GOAL OF THE EXERCISE: Determine how many lines in the listing contain the string "filter". Only that number goes in the answer.

AVAILABLE RECORDS:
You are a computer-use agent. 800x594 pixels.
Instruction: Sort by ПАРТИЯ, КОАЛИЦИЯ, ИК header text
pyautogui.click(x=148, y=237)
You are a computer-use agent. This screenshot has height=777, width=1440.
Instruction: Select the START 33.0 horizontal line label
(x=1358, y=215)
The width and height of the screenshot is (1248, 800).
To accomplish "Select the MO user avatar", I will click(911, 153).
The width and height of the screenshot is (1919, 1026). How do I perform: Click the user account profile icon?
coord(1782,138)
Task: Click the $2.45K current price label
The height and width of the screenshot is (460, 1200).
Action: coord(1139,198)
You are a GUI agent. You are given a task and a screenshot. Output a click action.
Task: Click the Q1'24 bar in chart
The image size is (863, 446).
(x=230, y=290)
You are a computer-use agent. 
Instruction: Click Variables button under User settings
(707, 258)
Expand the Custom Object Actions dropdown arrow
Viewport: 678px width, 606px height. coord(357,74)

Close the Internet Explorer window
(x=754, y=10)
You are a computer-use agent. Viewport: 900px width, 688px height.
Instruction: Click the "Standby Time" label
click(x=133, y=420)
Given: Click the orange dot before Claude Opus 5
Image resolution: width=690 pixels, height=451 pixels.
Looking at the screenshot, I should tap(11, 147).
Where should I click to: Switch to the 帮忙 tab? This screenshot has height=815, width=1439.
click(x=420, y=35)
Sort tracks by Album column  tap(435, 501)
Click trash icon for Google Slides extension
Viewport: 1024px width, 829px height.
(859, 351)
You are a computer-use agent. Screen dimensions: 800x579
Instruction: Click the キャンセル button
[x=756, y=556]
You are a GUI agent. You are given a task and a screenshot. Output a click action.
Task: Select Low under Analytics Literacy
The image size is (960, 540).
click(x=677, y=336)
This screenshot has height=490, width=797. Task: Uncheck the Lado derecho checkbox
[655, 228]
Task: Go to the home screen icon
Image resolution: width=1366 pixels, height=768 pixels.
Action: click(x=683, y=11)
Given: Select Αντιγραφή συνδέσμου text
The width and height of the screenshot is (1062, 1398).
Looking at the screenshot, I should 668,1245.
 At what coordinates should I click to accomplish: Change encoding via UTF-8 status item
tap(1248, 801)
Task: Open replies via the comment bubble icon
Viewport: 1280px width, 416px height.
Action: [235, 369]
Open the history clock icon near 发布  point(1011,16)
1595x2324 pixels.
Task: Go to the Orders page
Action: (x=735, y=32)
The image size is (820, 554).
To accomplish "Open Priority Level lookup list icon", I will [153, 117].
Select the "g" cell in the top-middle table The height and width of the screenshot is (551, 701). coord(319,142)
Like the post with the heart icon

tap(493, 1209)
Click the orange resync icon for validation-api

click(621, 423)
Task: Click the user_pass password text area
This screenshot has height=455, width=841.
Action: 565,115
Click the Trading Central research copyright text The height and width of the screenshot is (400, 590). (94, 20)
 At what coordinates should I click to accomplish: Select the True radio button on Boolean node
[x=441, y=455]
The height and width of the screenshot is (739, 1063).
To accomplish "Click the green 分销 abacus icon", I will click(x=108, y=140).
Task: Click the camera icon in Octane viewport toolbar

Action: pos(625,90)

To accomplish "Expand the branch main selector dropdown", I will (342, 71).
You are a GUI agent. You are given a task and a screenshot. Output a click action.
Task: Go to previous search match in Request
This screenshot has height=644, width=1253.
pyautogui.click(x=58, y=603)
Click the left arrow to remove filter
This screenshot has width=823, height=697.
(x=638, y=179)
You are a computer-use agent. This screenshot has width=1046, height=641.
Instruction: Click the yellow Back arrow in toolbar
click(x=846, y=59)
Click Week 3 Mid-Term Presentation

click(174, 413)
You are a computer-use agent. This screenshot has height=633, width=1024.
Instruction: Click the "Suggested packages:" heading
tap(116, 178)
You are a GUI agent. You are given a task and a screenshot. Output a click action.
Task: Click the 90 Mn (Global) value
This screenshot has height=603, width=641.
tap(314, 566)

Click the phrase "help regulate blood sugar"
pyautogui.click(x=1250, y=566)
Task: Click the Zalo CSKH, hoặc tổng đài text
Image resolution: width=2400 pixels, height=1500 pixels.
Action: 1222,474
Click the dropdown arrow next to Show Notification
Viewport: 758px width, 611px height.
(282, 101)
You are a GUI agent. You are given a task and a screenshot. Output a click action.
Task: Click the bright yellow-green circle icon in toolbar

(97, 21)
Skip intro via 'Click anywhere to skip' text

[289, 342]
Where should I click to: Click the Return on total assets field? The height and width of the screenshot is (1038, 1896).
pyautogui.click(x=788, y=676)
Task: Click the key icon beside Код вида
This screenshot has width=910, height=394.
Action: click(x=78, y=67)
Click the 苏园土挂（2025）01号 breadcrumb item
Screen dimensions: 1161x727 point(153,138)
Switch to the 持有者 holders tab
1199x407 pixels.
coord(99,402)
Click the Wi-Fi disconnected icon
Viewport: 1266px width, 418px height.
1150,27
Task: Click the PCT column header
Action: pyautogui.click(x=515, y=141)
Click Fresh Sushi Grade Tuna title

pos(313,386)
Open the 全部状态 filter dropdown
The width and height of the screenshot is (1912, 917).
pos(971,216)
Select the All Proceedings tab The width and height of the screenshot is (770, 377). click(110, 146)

SOLUTION TO THIS EXERCISE: 2